PacketBuffer::InsertPacket向包缓存插入RTP数据，并触发帧完整性检查；
PacketBuffer::PaddingReceived处理空包，并触发帧完整性检查；
PacketBuffer::UpdateMissingPackets，更新丢包信息，用于检查P帧前面的空洞；
PacketBuffer::PotentialNewFrame，判断包的连续性，只有连续的包才检查帧完整性；
PacketBuffer::FindFrames，帧完整性检查，如果得到完整帧，则通过OnAssembledFrame回调上报。

5 查找参考帧 - RtpFrameReferenceFinder

在这里插入图片描述

上图描述了RtpFrameReferenceFinder的基本工作原理，顾名思义，RtpFrameReferenceFinder就是要找到每个帧的参考帧。I帧是GOP起始帧自参考，后续GOP内每个帧都要参考上一帧。

RtpFrameReferenceFinder维护最近的GOP表，收到P帧后，RtpFrameReferenceFinder找到P帧所属的GOP，将P帧的参考帧设置为GOP内该帧的上一帧，之后传递给FrameBuffer。

RtpFrameReferenceFinder还保证GOP内帧的输出连续，对H264来说，每收到一帧都判断该帧的第一个包的序列号是否与之前GOP收到的最后一个包序列号连续，是则输出连续帧，否则缓存等待直到连续；对VPX，只需要简单判断PID是否连续即可。这种连续传递的依赖关系会导致GOP内任一帧丢失则GOP内的剩余时间都处于卡顿状态。

5.1 图像ID - PID

PID(Picture ID)是每帧图像的唯一标识，VPX定义了PID，但是H264没有这个概念，RtpFrameReferenceFinder使用每帧的最后一个包的序列号作为H264帧的PID。

····················

▶ **任务指令 1**
逐行摘出记录中所有含有字符串“title”的行，匹配时须区分大小写。

····················

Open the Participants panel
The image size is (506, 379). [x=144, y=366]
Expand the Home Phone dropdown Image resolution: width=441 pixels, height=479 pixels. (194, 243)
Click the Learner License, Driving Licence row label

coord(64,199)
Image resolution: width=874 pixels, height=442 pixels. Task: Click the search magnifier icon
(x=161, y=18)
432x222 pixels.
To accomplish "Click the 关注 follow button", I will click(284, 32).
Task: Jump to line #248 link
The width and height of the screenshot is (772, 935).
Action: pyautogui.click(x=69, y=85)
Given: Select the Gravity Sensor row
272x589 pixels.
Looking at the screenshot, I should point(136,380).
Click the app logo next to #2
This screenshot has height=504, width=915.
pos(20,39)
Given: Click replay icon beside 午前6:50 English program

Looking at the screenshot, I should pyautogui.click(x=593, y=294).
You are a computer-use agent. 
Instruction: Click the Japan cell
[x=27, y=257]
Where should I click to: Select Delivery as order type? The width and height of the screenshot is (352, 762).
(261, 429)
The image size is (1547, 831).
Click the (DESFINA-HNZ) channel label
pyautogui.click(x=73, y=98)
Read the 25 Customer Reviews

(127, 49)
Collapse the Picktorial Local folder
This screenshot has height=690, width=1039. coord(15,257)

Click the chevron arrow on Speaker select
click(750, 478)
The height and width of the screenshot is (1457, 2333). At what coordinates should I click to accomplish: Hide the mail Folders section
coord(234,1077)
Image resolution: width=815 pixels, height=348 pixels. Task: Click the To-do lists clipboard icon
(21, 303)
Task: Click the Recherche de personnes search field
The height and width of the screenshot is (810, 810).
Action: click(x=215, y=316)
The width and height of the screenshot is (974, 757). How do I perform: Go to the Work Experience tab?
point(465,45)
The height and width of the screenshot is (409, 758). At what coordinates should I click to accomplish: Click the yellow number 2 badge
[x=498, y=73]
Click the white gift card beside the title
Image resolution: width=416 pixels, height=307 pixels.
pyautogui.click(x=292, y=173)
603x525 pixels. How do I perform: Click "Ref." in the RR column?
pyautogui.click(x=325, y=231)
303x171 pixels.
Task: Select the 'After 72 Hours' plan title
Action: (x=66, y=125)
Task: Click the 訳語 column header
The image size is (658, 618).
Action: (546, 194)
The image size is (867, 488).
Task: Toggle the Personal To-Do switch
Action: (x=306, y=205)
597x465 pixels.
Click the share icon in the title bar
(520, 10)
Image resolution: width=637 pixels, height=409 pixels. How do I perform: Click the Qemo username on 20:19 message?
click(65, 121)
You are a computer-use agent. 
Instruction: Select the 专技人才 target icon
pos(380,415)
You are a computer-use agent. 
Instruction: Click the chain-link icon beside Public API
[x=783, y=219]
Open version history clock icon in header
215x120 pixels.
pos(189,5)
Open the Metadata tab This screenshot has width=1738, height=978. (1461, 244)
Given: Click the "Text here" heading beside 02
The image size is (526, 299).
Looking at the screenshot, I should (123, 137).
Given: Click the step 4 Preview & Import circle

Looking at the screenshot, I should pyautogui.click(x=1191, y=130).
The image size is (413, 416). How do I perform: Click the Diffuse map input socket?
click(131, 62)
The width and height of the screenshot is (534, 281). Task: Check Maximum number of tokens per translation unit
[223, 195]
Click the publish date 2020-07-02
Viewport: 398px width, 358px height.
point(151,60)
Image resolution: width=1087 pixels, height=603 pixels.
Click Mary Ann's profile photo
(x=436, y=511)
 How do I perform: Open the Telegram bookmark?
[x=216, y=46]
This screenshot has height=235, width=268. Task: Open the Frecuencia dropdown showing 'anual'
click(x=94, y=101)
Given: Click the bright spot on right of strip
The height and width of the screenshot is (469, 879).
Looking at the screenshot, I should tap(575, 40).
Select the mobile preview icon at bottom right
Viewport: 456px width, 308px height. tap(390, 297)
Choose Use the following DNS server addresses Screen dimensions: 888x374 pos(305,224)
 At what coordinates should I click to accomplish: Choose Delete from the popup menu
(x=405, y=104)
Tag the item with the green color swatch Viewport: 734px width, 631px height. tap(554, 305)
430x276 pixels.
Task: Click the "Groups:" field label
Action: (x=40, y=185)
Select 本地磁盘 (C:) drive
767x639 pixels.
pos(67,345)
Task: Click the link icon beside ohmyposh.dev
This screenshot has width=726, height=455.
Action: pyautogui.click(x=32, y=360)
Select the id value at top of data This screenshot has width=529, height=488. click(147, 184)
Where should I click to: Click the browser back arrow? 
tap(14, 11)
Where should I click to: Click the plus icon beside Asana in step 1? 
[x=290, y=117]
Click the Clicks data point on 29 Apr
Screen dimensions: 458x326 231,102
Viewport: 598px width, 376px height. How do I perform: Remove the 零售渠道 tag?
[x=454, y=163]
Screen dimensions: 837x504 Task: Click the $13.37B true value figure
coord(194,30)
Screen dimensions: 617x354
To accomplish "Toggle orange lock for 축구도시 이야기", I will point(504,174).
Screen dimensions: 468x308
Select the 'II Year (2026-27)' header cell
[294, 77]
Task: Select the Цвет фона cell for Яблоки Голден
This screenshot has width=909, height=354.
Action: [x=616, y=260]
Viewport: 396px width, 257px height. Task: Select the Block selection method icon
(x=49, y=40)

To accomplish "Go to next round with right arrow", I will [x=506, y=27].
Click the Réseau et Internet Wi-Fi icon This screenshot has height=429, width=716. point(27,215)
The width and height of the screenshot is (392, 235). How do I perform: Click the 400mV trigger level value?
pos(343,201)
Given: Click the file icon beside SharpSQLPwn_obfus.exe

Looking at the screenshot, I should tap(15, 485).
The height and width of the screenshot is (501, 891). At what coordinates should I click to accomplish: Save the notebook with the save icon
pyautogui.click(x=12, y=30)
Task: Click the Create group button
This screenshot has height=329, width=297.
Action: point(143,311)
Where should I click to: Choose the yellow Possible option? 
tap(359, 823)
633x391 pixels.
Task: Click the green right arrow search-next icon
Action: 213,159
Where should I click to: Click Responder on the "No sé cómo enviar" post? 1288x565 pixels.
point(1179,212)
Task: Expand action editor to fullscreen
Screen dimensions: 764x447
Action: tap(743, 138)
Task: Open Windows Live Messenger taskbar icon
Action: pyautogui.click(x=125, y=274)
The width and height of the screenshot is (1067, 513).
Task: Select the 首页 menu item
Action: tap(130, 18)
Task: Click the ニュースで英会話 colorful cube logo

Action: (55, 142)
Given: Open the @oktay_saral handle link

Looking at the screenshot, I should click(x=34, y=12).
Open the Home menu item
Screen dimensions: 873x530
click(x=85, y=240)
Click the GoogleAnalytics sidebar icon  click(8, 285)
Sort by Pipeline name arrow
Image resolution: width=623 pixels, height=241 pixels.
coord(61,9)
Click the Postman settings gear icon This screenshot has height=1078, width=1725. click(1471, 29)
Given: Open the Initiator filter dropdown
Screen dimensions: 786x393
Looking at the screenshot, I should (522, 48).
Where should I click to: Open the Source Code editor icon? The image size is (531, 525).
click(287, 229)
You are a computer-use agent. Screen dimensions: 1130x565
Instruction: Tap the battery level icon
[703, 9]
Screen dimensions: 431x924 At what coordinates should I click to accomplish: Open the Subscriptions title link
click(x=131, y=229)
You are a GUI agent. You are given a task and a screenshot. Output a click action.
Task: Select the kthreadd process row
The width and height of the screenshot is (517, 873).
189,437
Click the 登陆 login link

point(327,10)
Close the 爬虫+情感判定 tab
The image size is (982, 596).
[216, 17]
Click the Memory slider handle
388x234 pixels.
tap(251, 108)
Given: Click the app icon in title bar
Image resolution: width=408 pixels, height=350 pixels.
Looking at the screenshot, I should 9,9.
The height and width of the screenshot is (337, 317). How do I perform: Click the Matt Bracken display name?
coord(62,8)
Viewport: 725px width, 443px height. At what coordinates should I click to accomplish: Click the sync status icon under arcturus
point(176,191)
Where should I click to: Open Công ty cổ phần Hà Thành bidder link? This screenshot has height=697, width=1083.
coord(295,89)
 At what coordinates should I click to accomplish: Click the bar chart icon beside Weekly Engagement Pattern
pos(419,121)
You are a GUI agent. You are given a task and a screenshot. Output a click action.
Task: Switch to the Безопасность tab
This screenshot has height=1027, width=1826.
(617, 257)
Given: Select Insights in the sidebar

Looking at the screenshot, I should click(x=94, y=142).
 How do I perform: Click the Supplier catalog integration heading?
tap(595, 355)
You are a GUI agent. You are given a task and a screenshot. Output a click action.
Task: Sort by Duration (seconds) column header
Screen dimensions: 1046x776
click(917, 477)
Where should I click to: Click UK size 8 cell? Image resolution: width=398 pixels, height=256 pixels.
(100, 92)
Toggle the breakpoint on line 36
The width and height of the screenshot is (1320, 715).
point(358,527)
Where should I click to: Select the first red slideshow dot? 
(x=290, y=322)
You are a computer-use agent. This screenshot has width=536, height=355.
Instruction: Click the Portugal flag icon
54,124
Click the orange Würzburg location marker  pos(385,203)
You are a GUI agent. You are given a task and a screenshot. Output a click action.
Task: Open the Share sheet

····················

▶ **任务指令 2**
依据上方关于包缓存与参考帧查找的资料，说明RtpFrameReferenceFinder为何以每帧最后一个包的序列号作为H264帧的PID，限一至三句。

▶ **书面作答 1**
Click the white gift card beside the title
Task: Select the 'After 72 Hours' plan title
Click the share icon in the title bar
Screen dimensions: 431x924 At what coordinates should I click to accomplish: Open the Subscriptions title link
Given: Click the app icon in title bar

▶ **书面作答 2**
PID是每帧图像的唯一标识，VPX定义了PID，但H264没有这一概念。因此，RtpFrameReferenceFinder使用每帧最后一个包的序列号作为H264帧的PID。